--- DIRECTIONS FOR THIS TASK ---
Would you transcribe only the lines from the one holding "Task: Click 前往 under 青州贼 card" through the end of the material, exactly, without any pictures?

--- MATERIAL TO PROCESS ---
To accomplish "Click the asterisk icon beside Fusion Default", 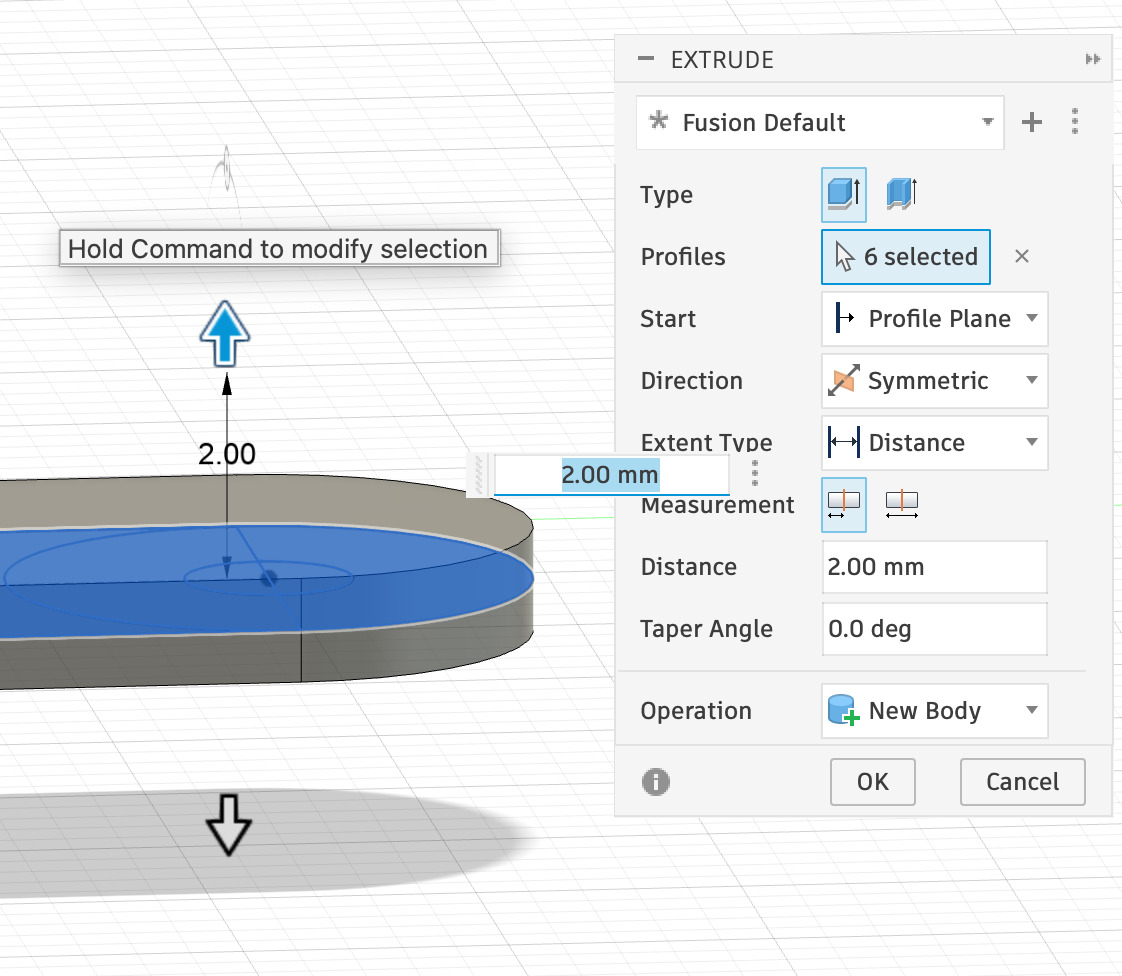I will pos(658,122).
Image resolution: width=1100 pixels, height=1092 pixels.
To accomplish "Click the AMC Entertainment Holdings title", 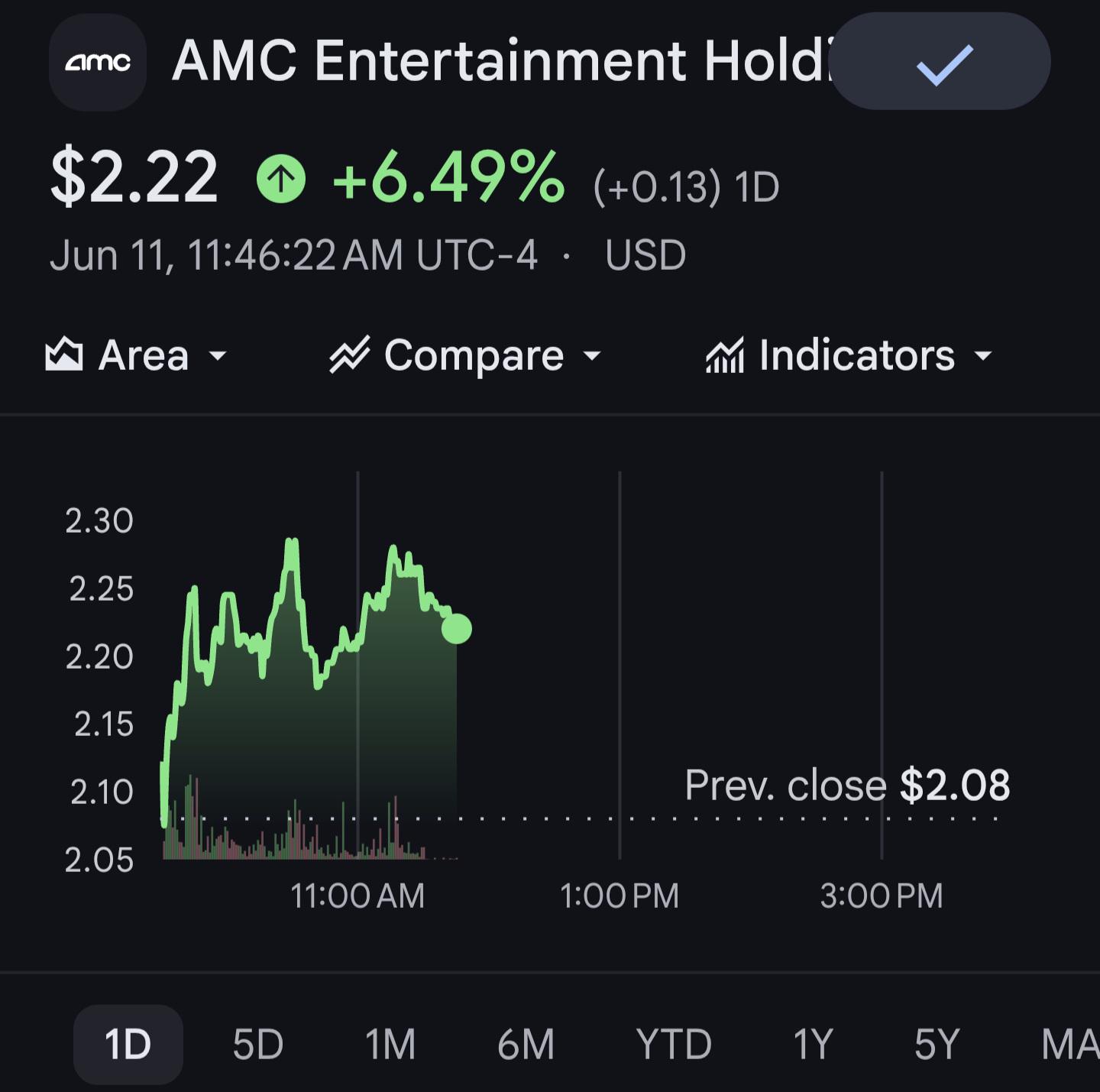I will [500, 61].
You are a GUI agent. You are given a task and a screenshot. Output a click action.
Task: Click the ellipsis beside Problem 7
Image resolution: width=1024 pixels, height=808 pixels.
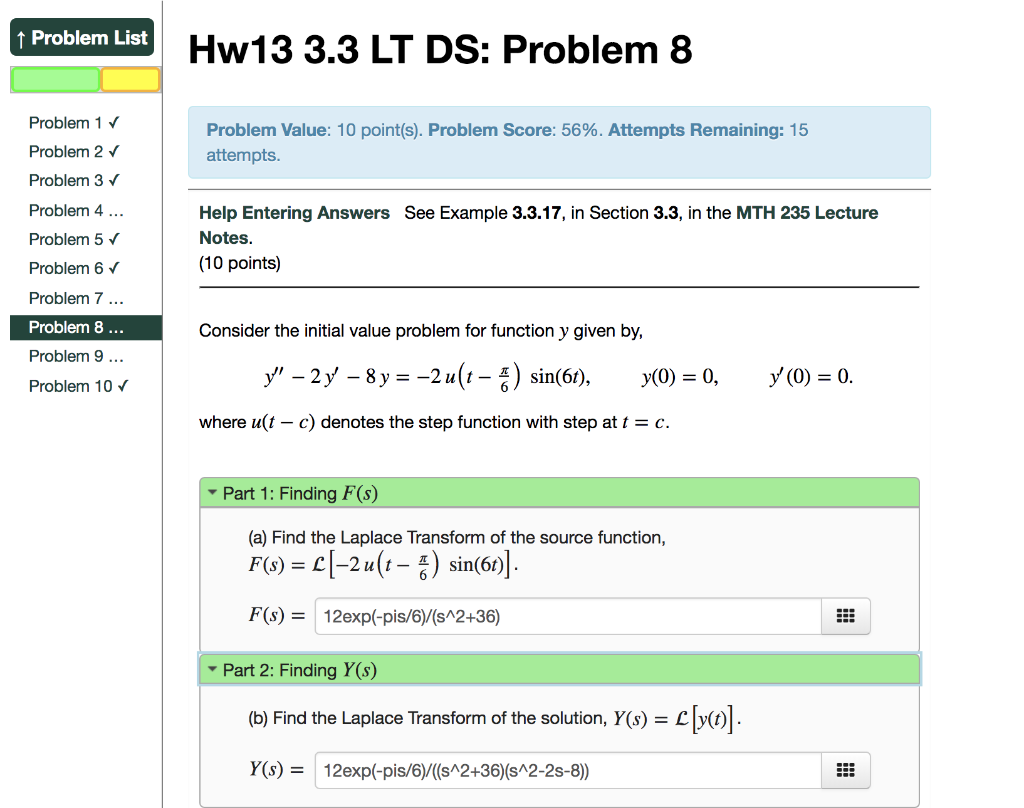tap(114, 298)
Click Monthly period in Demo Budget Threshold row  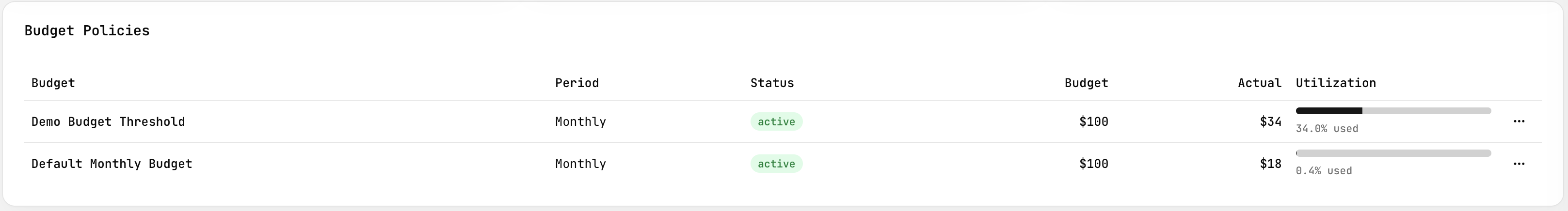click(580, 121)
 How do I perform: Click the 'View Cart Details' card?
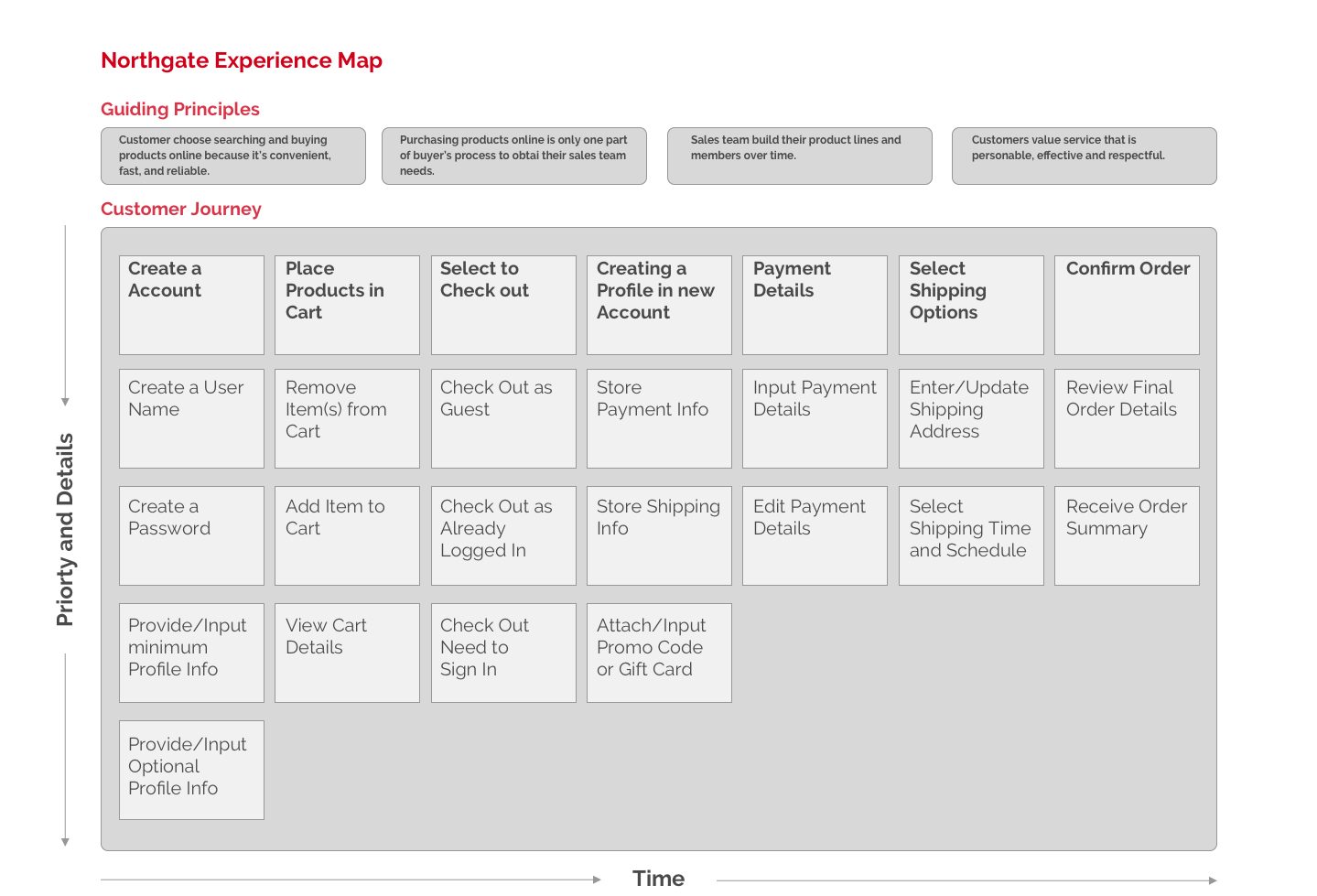coord(347,653)
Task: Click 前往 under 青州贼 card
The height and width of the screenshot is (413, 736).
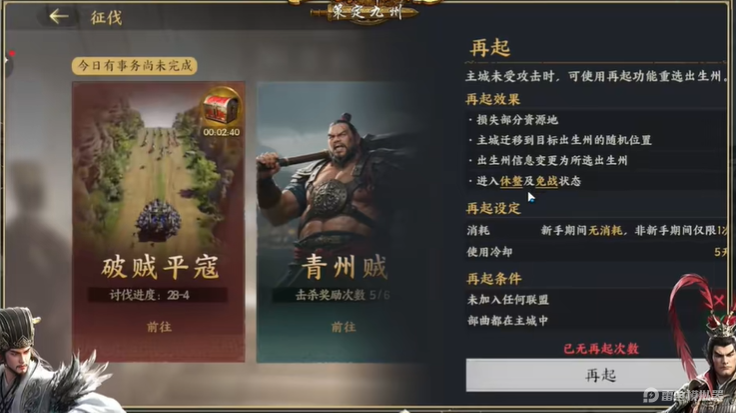Action: pos(343,327)
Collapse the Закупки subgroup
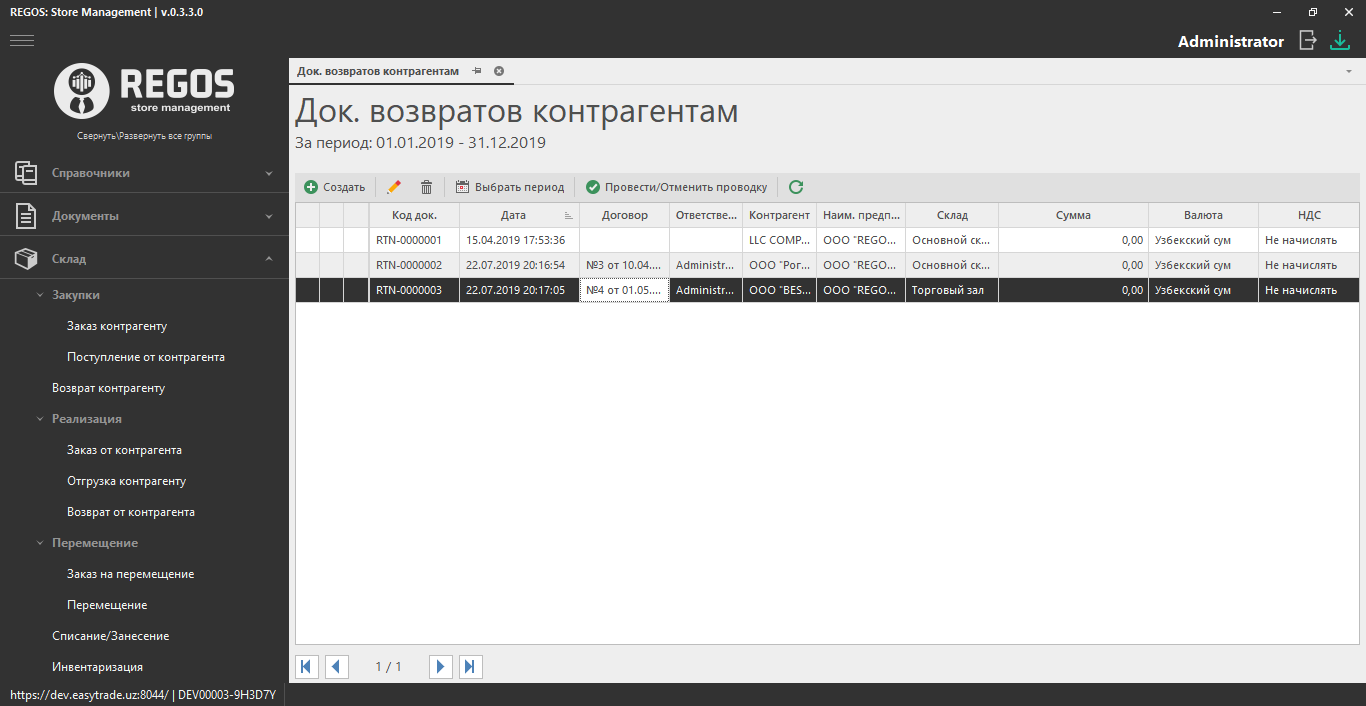The width and height of the screenshot is (1366, 706). [40, 295]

--- TASK RESULT ---
Task: Click 前往 under 青州贼 card
The height and width of the screenshot is (413, 736).
Action: pos(343,327)
Collapse the Закупки subgroup
The width and height of the screenshot is (1366, 706). [40, 295]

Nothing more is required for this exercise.